Tina Witt might have been a horrible human being, but she was not wrong on that particular point.

“For another, he was a decent guy. And not just to look at. He never once treated me like his piece-of-shit brother and everyone else did. Even when he arrested me that one time, he put my head in the car real gentle like.” Her hard-lined face had gone dreamy.

“He’s a good guy. Good-looking too,” I prompted.

“You ain’t wrong there. Given how much I avoid cops in general, you know the guy’s gotta be hot if I don’t run in the opposite direction at the grocery store even with chipped turkey I ain’t paid for stuffed in my bra. Bet he’s got a huge dick too,” she said wistfully.
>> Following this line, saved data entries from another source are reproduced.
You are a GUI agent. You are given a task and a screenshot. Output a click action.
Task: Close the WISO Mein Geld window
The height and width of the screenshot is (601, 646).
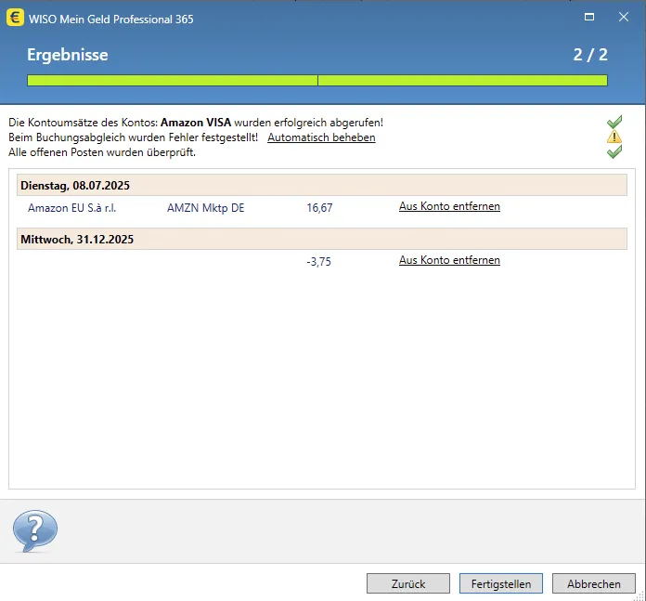[x=624, y=18]
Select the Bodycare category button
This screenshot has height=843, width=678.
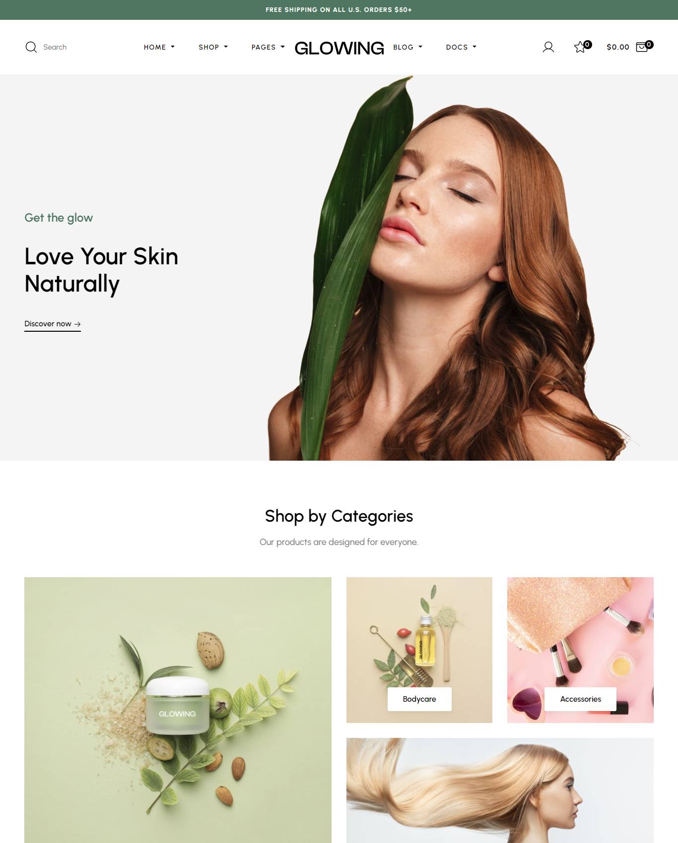click(419, 699)
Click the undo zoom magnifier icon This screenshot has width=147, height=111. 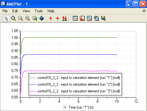coord(35,18)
Great. Now I was thinking about Nash and his incredible morning erections and how I might never get to experience one again. “Back to Duncan,” I said desperately.
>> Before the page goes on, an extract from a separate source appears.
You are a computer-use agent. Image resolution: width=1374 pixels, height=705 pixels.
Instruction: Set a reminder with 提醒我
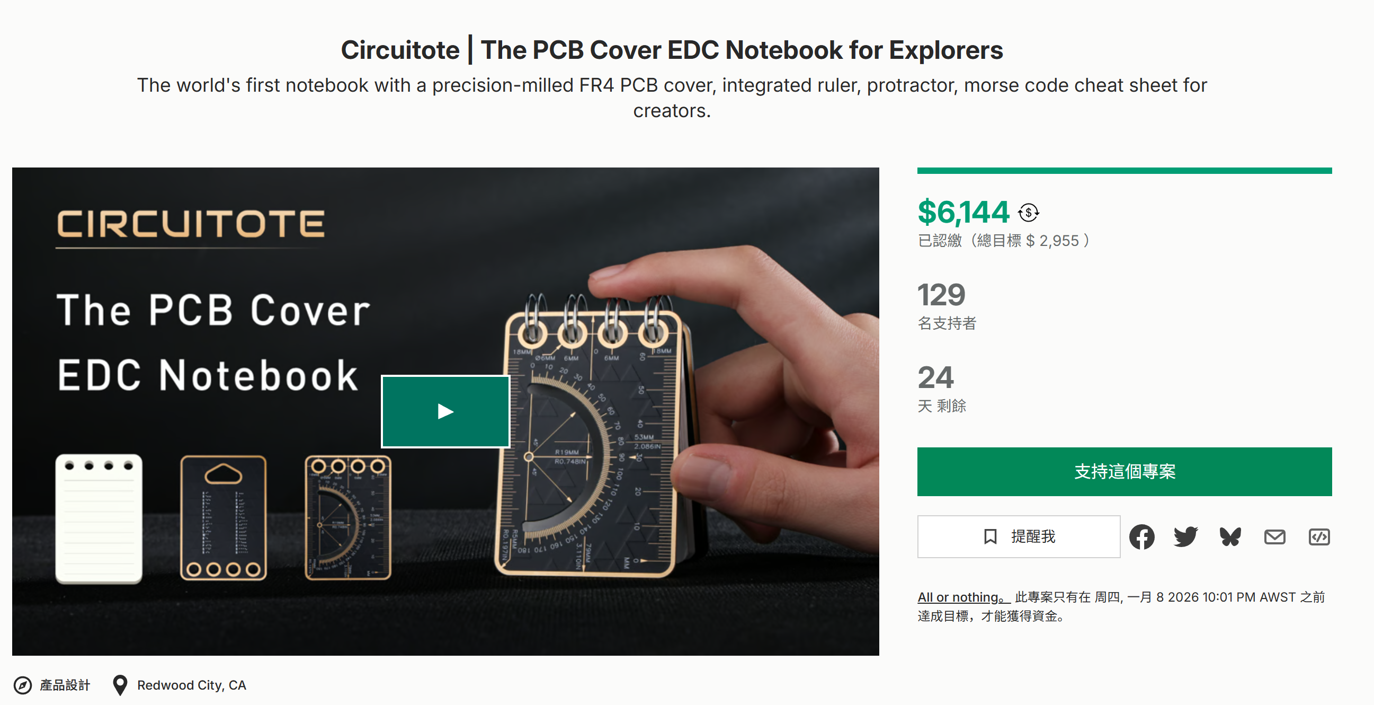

Tina waved a dismissive hand. “Oh, he just had a medium-sized one. Didn’t really know how to use it. He was kind of a poker instead of a thruster, if you know what I mean.”

I did not. My face must have said as much because Tina stood and began a lewd thrusting demonstration with the cigarette dangling from her mouth.

“Do you think Anthony Hugo would help hide his son?” I asked, interrupting the show.

Tina snorted and sat back down. “Are you shittin’ me? After as bad as Dunc fucked up?”

“Parents forgive all kinds of mistakes,” I pointed out. Case in point, Tina’s own parents.

Tina shook her head. “Not Anthony Hugo. Dunc came home all pissed off and freaked out. Told me he tried to take out a cop and it didn’t go as planned. I was layin’ into him good when two of Anthony’s goons showed up to bring Dunc in for a ‘chat.’ And I was there when he dragged his ass home beat to hell and bloody.”

“What happened during that chat?”

“Oh, you know. Screaming. Humiliation. Threats. Anthony was pissed off that Dunc had brought ‘unwanted attention’ to their business. Dunc said his dad called him names, roughed him up. Which was a real slap in the face, pun intended. Word is Anthony hasn’t gotten his hands dirty roughing up anybody in a long time. He’s got guys for that. But he made an exception for Dunc.”

“How did Duncan feel about that?”

She looked at me like I was stupid. “He felt it moved their relationship into a healthier place. How the hell do you think he felt about it?”

“So you don’t think there’s any way that Duncan’s dad would have helped him go to ground?” I pressed.

“I’d be surprised if the old man isn’t hunting for him to take him out before the cops find him,” she said.